No, I'm no hypochondriac, but I will admit to being an alarmist. A mild headache is not the remnants of a hangover, but an undiscovered brain tumor. A bad cold? Walking pneumonia. I once marched myself to Urgent Care and demanded that the physician on duty investigate the possibility that my stiff neck was a severe case of meningitis. He rolled his eyes and murmured something under his breath about hating the goddamn Internet.

I haven’t had one of those alarmist attacks in quite a while now. I remember the last time vividly--I had just finished super-cleaning my apartment, which involved moving heavy furniture, and I noticed I started to feel a little dizzy. A stroke, I concluded, and began a panicky mental scenario that went something like this:

What if I pass out and no one finds me for days? It's a good thing my apartment's clean. Should I refresh my makeup so when they find me I look halfway decent? Or maybe change into some "single girl" underwear in case the attending physician at the ER is cute? Should I turn on the TV so it looks like I was doing something other than just posing here waiting for certain death?

Am I hyperventilating? I should call somebody. I gotta save my cell minutes, though. It's 8:57. Can I wait three minutes? I should get a land line. OMG, just today someone at work was telling me that 911 can't find you from your cell phone. It’s a sign—just like I cleaned tonight so they would find me in tidy surroundings. Even when I was cleaning, I was thinking, why am I doing this? I’m not having company or anything. Now I know— I’m gonna die. Shit! Had I wish I hadn't paid 700 bucks for that stupid crown on my back molar.

You get the picture.  Crazy, huh?  And I have the nerve to tell people how to run their lives...


Anonymous said...

Totally made me LOL. I once had a lady I work with tell me she wore her 'old' underwear to work one day (she was pregnant) and they had a spot in them and wouldn't you know it on her way home she got into a car accident and the hospital actually thought she has 'spotted' and something might be wrong with the baby (everyone was fine and her underwear was just old remember). But your story totally reminded me of her story. I remember thinking....I should always wear my good stuff. I paid for it so why shouldn't I? LOL Did I just go off on a tangent?

JeannetteLS said...

Hey, one of my oldest friends and I, both of whom have been in and out of hospitals for serious things, used to start laughing when we had bronchitis because, independently we'd think we had throat cancer. One time I decided I had colon cancer just like my dad. There is nothing more humbling than learning I had HEMRHOIDS... Hemerhoids. Oh, to hell with spelling. Unglamorous signs of aging. My tiara is at the cleaner's, but I am ready to RE-don it. THANK YOU for your support over the last year. I LOVE your book and I never do forget a kindness. Happy New Year. Panic is good. I'm going to have it made into a cross-stitch hanging.

Julie D said...

OMG, you make me laugh out loud. Seriously.

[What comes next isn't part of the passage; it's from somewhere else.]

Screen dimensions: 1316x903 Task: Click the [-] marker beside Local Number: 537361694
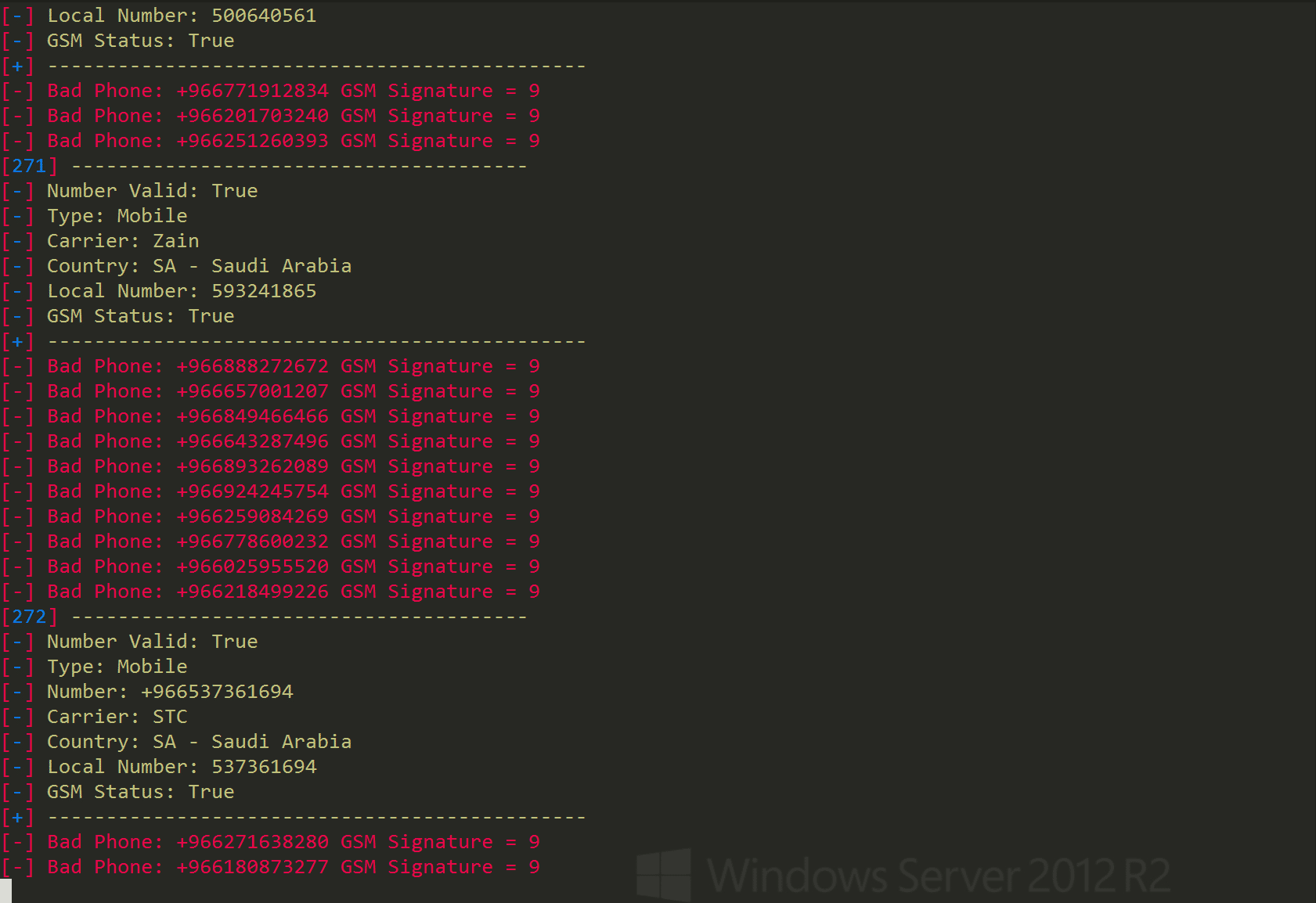(x=18, y=766)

The best part about knowing you in person is that when I read these things, I "hear" you saying them in my head, and see you "tawking" with your hands and facial expressions!

I miss you!!!!!

Tara said...

After seeing not one, but two headaches actually turn out to be brain tumors, I don't mess with illness anymore... I'd rather have a doctor look at me like (and possibly tell me I'm) an idiot than die... Just sayin... Love ya :)

Anonymous said...

Well Linda,
All those crazy wacko religious nuts are "hell-bent" (get it? ha ha ha) on making us believe that the world is gonna end in December 2012! I say enjoy your life & live like each day is your last anyway!

gayle said...

Oh yes I know how your mind works!!! Right now I am thinking to I have lung cancer or just chest conjestion! Yesterday on the way home from work....I was thinking I think I'm having trouble breathing should I call 911? Maybe there is something in the air!